W trakcie nauki u dr. T. Błaszczyka, (który stosował również zioła europejskie dostosowując je do nomenklatury chińskiej), dowiedziałem się o kursie Jeremyego Rossa organizowanym przez Szkołę Tradycyjnej Medycyny Chińskiej TOMO w Gdyni. Ten kurs był dla mnie bardzo istotny, ponieważ Jeremy Ross połączył zachodnie ziołolecznictwo z zasadami tradycyjnej medycyny chińskiej. To umożliwiło mi praktykować zabiegi akupunktury przy jednoczesnym stosowaniu zachodnich ziół i spowodowało, że wiedza stawała się coraz bardziej kompletna. Oprócz kursu podstawowego, szkoła TOMO organizowała kursy tematyczne Jeremyego Rossa, w których również brałem udział.
W trakcie tych kursów, aby wiedza o holistycznym podejściu do człowieka była pełniejsza, ukończyłem jednocześnie roczny kurs dietetyki profilaktycznej i leczniczej według tradycyjnej medycyny chińskiej, którego wykładowcą była dr Agnieszka Krzemińska.
W 2015 roku, pierwszy raz w Polsce, został zorganizowany w Krośnie roczny kurs Zielarz-Fitoterapeuta. Głównym nauczycielem był niekwestionowany propagator i autorytet w zakresie ziołolecznictwa dr Henryk Różański, którego wiedza i pasja nie mają sobie równych. W tym czasie miałem również możliwość poznania prof. Łukasza Łuczaja – botanika, który zajmuje się etnobotaniką i jak sam siebie określa, jest miłośnikiem kwiatów i roślin w ogóle.
Osoby, które praktykują ziołolecznictwo/akupunkturę wiedzą, że nie ma odwrotu – to uzależnia i sprawia, że człowiek cały czas się uczy, poszukuje i pogłębia swoją wiedzę. Przykładem może być ciekawy kurs, który odbyłem w 2016 r. w Instytucie Tradycyjnej Medycyny Chińskiej w Krakowie, a mianowicie kurs akupunktury kosmetycznej prowadzony przez Aarona Ziziow.
Swoją wiedzę stale i chętnie pogłębiam. Brałem udział między innymi w cyklicznych kursach dr.
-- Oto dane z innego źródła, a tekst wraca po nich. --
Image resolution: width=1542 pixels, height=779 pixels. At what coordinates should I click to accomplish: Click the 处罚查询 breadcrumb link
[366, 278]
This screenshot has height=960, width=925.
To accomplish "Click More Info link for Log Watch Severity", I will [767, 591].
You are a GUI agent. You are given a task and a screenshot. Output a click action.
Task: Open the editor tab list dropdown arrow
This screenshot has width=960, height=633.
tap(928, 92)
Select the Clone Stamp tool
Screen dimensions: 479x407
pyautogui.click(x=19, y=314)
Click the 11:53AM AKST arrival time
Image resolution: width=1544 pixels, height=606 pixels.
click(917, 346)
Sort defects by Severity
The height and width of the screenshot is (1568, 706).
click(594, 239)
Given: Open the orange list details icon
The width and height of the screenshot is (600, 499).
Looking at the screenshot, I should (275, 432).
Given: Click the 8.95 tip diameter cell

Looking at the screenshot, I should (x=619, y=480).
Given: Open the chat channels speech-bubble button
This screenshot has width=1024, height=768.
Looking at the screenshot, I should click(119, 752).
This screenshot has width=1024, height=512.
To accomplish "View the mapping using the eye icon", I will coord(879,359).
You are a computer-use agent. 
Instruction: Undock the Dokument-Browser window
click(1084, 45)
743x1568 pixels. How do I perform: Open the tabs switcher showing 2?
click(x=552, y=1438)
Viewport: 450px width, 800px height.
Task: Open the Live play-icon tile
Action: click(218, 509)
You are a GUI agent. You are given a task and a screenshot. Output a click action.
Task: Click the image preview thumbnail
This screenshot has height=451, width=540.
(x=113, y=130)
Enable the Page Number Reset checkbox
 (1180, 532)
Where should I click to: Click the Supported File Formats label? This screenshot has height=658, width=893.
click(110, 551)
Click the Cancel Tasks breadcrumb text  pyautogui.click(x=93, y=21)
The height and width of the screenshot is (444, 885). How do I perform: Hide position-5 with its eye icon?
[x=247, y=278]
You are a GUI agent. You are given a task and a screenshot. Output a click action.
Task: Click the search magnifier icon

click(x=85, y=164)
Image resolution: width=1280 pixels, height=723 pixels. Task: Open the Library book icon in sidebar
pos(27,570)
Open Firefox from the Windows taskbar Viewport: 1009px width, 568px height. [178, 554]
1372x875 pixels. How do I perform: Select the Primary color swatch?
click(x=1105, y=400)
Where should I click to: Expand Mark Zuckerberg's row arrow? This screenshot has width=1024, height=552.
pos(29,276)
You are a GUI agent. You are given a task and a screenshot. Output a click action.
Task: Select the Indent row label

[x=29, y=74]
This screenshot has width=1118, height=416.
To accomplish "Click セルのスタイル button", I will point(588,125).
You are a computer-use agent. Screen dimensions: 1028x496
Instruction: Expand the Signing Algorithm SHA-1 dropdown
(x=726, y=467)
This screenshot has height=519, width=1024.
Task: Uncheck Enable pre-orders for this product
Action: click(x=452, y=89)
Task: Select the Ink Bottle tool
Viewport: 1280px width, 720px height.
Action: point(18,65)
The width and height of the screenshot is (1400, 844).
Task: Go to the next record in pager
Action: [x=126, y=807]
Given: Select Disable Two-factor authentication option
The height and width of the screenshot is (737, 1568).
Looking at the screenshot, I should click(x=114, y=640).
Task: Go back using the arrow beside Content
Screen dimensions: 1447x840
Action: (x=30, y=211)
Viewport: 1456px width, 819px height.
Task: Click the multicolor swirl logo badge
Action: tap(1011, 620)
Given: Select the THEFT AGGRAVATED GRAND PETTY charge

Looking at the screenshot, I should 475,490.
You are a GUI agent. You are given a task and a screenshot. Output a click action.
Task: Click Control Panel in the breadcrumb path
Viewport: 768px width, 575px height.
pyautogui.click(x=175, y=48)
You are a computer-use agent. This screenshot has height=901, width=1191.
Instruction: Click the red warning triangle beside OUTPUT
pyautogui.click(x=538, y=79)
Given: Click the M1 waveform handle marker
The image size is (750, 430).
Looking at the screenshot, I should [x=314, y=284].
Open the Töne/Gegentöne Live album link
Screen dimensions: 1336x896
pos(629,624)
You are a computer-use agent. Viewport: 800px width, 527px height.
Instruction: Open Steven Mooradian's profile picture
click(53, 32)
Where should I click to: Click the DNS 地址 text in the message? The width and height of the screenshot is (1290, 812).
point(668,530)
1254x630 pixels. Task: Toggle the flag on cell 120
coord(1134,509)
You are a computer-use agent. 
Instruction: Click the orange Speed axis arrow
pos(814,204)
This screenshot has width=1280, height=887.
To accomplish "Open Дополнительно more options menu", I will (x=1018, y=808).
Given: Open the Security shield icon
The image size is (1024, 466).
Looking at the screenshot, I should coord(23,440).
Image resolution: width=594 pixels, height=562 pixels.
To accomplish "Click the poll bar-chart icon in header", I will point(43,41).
Michała Richtera w zakresie diagnozy z pulsu z elementami akupunktury, a obecnie jestem uczestnikiem dwuletniego (lata 2018-2020) kursu „Terapie biologiczne”, którego celem jest zdobycie i usystematyzowanie wiedzy z zakresu medycyny holistycznej, kosmetyki, bromatologii i dietetyki. Ponadto corocznie biorę udział w konferencjach tematycznych w zakresie Tradycyjnej Medycyny Chińskiej oraz ziołolecznictwa.